Malachi alzò la testa, lanciando uno sguardo gelido a Nathaniel. “Dovrà uccidere solo me, perché tu sarai già morto.”.

Dopo questa minaccia, entrambi gli uomini tornarono di nuovo alle loro forme animali.

*****

Ai confini del campeggio nel punto più vicino all’enorme riserva, Tabatha King, o Tabby com’erano soliti chiamarla tutti, sedeva sugli scalini del grande camper dei suoi genitori, guardando le stelle che uscivano timidamente da una fitta coltre di nubi. Soffiò via la frangetta dagli occhi, felice che avesse finalmente smesso di piovere.

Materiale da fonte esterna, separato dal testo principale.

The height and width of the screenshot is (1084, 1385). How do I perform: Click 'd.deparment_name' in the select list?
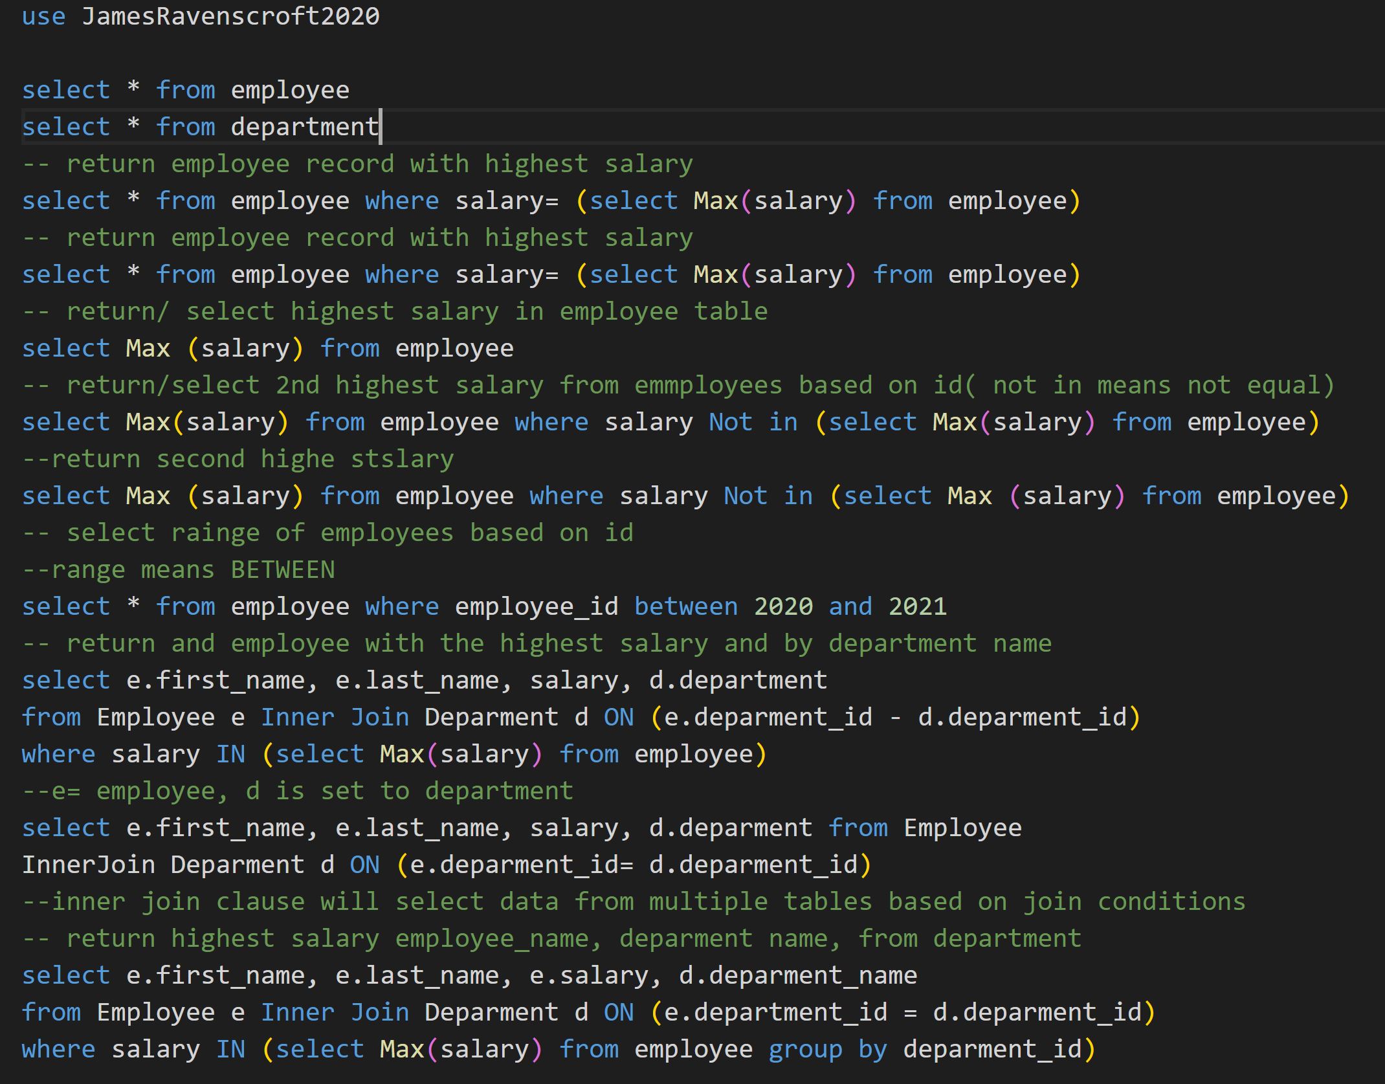797,975
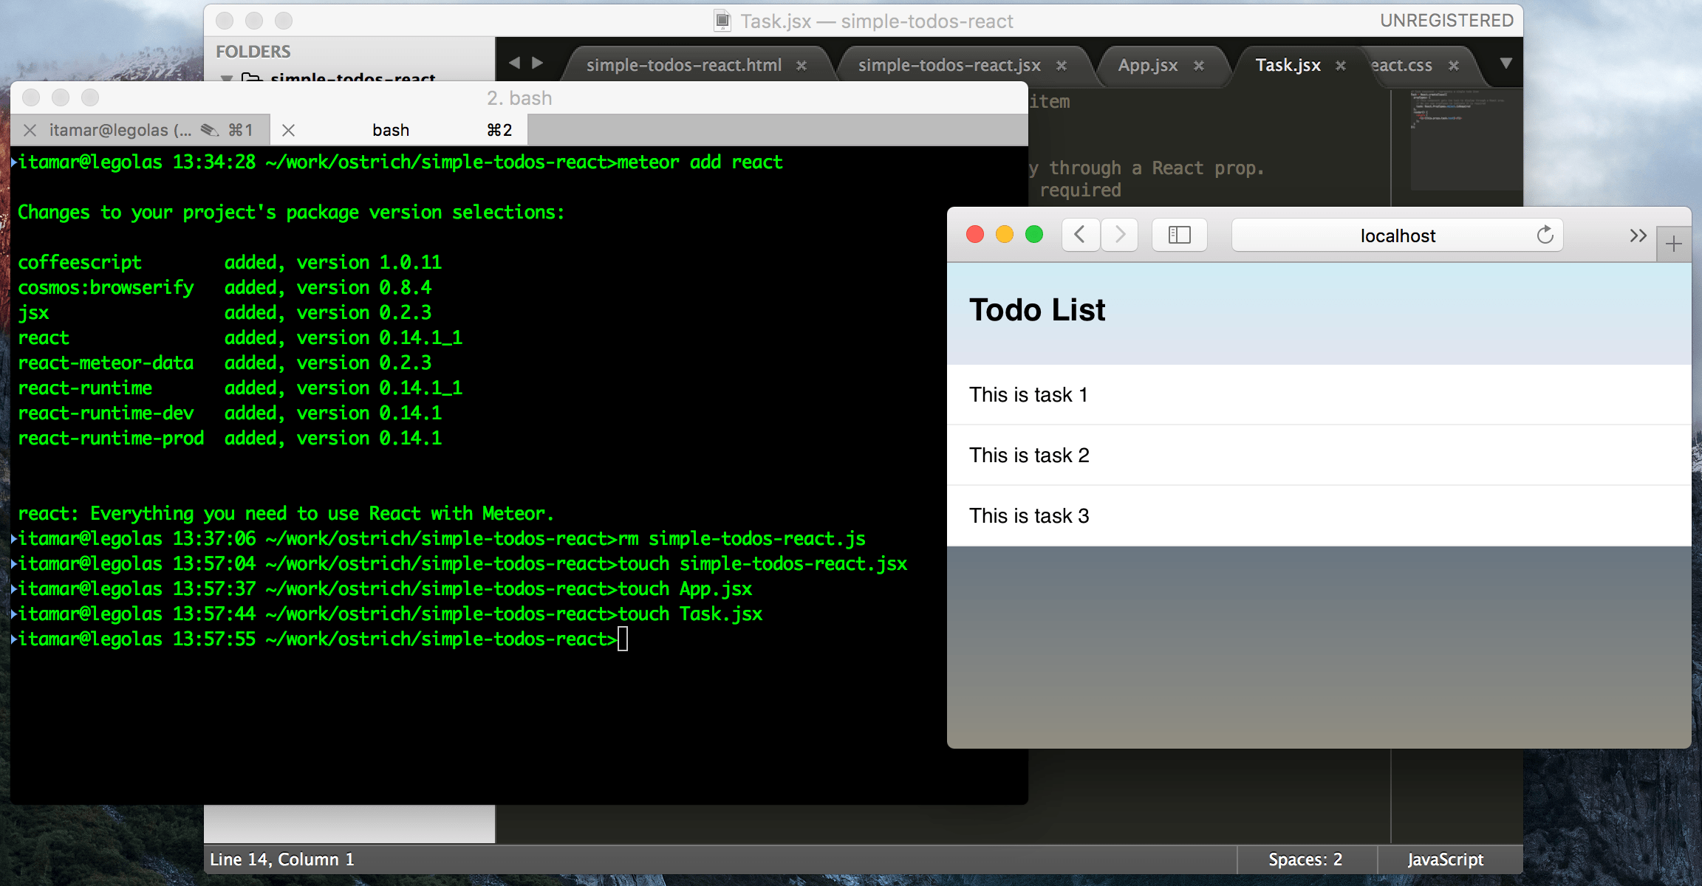This screenshot has width=1702, height=886.
Task: Click Safari's reload page icon
Action: point(1545,236)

Era la prima volta che andava in campeggio e l’ultima cosa che voleva fare era restare chiusa nel camper. Era stata così eccitata per quel viaggio, ed era stata ancora più felice quando le avevano permesso di portare Scrappy, il cagnolino di casa. Aveva dovuto pregarli ma, dopo aver promesso di prendersi cura del suo piccolo amico, un cucciolo di Yorkshire, alla fine aveva avuto la meglio contro i genitori restii.

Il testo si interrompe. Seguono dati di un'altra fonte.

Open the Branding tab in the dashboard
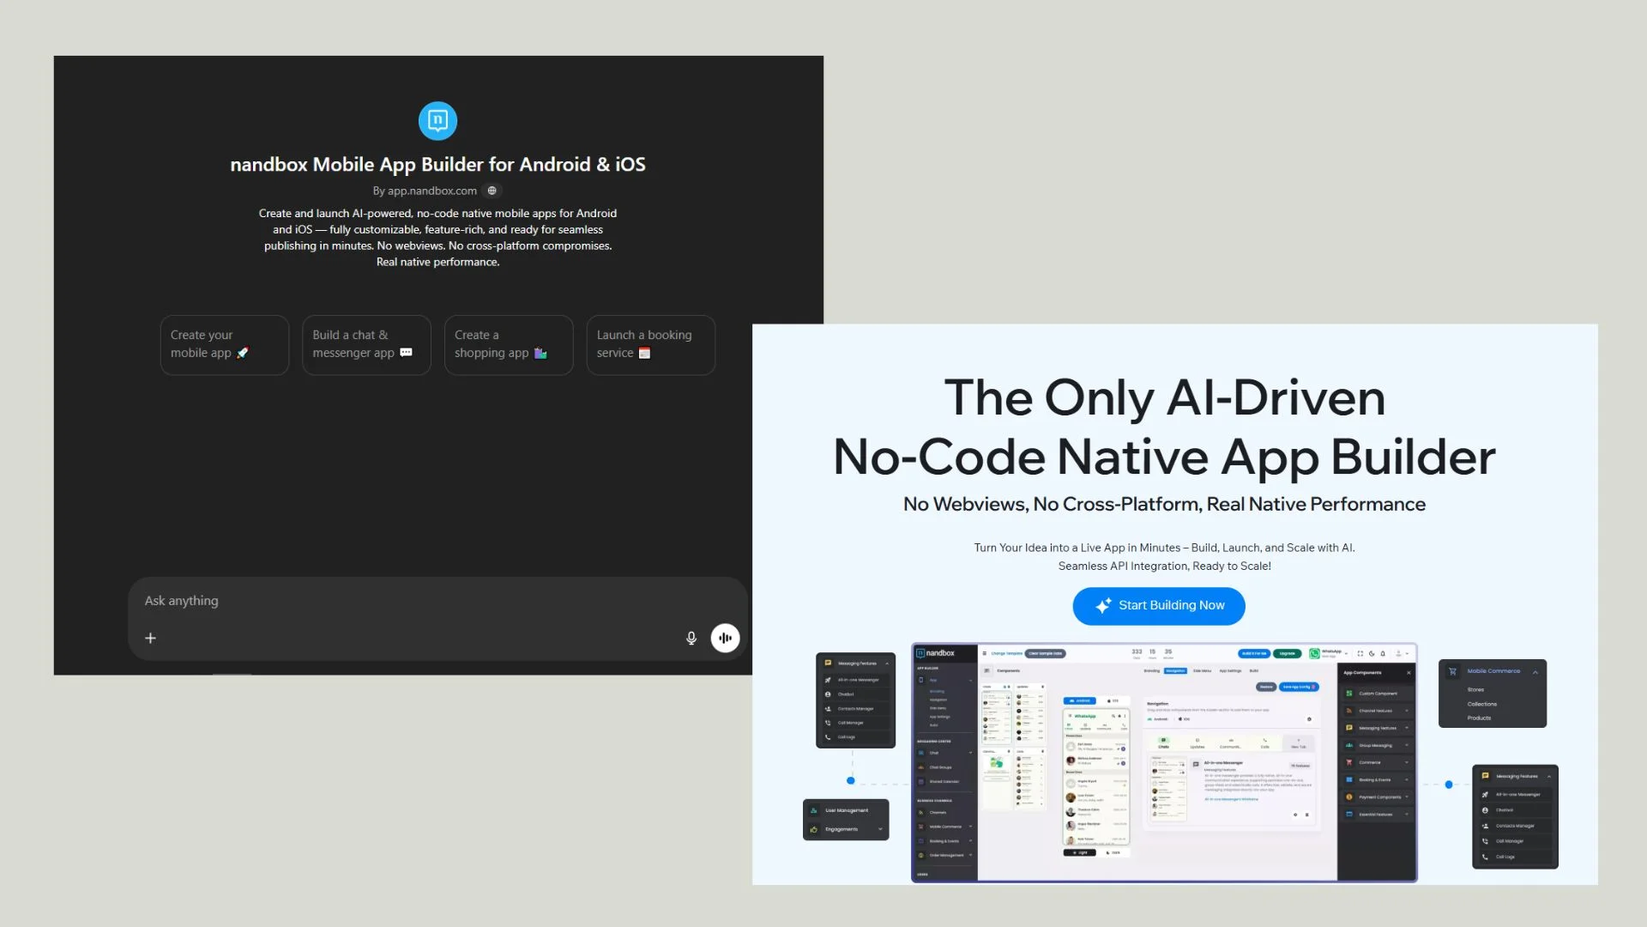1647x927 pixels. point(1151,670)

In quel momento Scrappy stava abbaiando verso il buio e si dimenava, per il desiderio di inseguire le ombre che avevano attirato la sua attenzione. La bambina rimase senza fiato quando all’improvviso Scrappy si liberò dal guinzaglio e scappò. Lei si alzò sui gradini di acciaio, il cucciolo sfrecciò attraverso una piccola apertura alla base della recinzione, che separava il campeggio dalla riserva di caccia.

“Scrappy, no!” urlò Tabby, lanciandosi all’inseguimento del cane. I suoi genitori contavano sul fatto che lei non lo perdesse. Si fermò davanti alla recinzione e fece un respiro profondo osservando l’oscurità degli alberi. “Io non sono una fifona.” si morse il labbro inferiore con determinazione prima di inginocchiarsi per esaminare l’apertura.

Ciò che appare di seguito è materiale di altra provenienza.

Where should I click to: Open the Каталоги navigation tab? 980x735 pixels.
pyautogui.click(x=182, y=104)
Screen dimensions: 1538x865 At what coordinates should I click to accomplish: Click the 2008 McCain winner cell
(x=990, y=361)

Dopo un paio di tentativi, riuscì ad infilarsi e a passare attraverso lo stesso buco nella recinzione, e cominciò a correre nel bosco seguendo il suono dei latrati in lontananza. “Mi metterai nei guai.” sussurrò con rabbia, poi cominciò a schioccare la lingua sapendo che il cucciolo spesso accorreva sentendo quel rumore.

“Tabby, dove sei?”

Dietro di sé, Tabatha udì sua madre chiamarla, ma era più interessata a riportare il suo cane al campeggio. Scrappy era il suo cucciolo e doveva prendersi cura di lui. Così, invece di rispondere a sua madre o di chiamare il cane, rimase in silenzio e seguì il suono degli acuti latrati di Scrappy.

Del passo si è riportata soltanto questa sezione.